I wanted to reduce the size of Pytorch models since it consumes a lot of GPU memory and I am not gonna train them again.
First, I thought I could change them to TensorRT engine.
and then I was curious how I can calculate the size of gpu memory that it uses.
Pytorch model size can be calculated by
torch.cuda.memory_allocated
or
calculating using model.parameters() and model.buffers()
I checked if the above results had same values and they had.
But the size of TensorRT engine or other Scripted modules for GPU cannot be calculated by the above torch functions.
So I thought I could check the gpu memory usage size with GPUtil library.
However, the memory usage size that was calculated by GPUtil library (using nvidia-smi) was too different.
For example, one model has 13MiB size but almost 2 GiB was allocated in GPU. The other model has 171MiB but also around 2GiB was allocated in GPU. I didn’t put other objects such as inputs in GPU.
and Even after deleting the model,
del model
gpu = GPUtil.getGPUs()[0]
memoryUsed = gpu.memoryUsed
memory was still not 0, while torch.cuda.memory_allocated(0) shows 0.
how do you calculate the GPU memory that a pytorch model uses?
or how do you compare the GPU memory that a pytorch model uses and its script-mode uses?
and if I understood right and used the right functions, why is the actual allocated memory that different from real torch tensor bytes?
I knew it could be different because of using defined page sizes but I didn’t expect that it could be that much different (2GB difference).
PyTorch will create the CUDA context in the first CUDA operation, which will load the driver, kernels (native from PyTorch as well as used libraries etc.) and will take some memory overhead depending on the device.
PyTorch doesn’t report this memory which is why torch.cuda.memory_allocated() could return a 0 allocation.
You would thus need to use nvidia-smi (or any other “global” reporting tool) to check the overall GPU memory usage.
Is there a way to measure the peak gpu memory consumption between two points in time? For example, I am running a forward call on some network.

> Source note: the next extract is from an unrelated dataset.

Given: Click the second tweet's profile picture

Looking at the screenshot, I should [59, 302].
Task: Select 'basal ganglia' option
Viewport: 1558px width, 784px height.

Memory start at value x, then during the forward call goes to y, and then at the end back to x- I would like to discover the y value.
print(f"gpu used {torch.cuda.max_memory_allocated(device=None)} memory")
# gpu used 0 memory
x = torch.randn(1024, device="cuda")
y = torch.randn(1024, device="cuda")
print(f"gpu used {torch.cuda.max_memory_allocated(device=None)} memory")
# gpu used 8192 memory
# should return same memory usage as nothing was deleted
torch.cuda.reset_peak_memory_stats(device=None)
print(f"gpu used {torch.cuda.max_memory_allocated(device=None)} memory")
# gpu used 8192 memory
# delete tensors and reduce peak memory usage
del y
torch.cuda.reset_peak_memory_stats(device=None)
print(f"gpu used {torch.cuda.max_memory_allocated(device=None)} memory")
# gpu used 4096 memory
del x
torch.cuda.reset_peak_memory_stats(device=None)
print(f"gpu used {torch.cuda.max_memory_allocated(device=None)} memory")
# gpu used 0 memory
I’ve put it in a random place in my program, and it didn’t show 0. It should, right? There is occupied memory by the GPU, but if it’s right after the reset_peak, I guess it should show 0, but it doesn’t.
In case you misunderstood me: calling reset_peak_memory should not always show a 0 memory usage, since memory could still be allocated making it the new peak as seen in my code snippet.
You need to know the size of each parameter (e.g., 4 bytes for float32) and estimate activation and optimizer states based on your model’s architecture. Liteblue Tools like TensorBoard or built-in profiling tools in frameworks like PyTorch or TensorFlow can also help.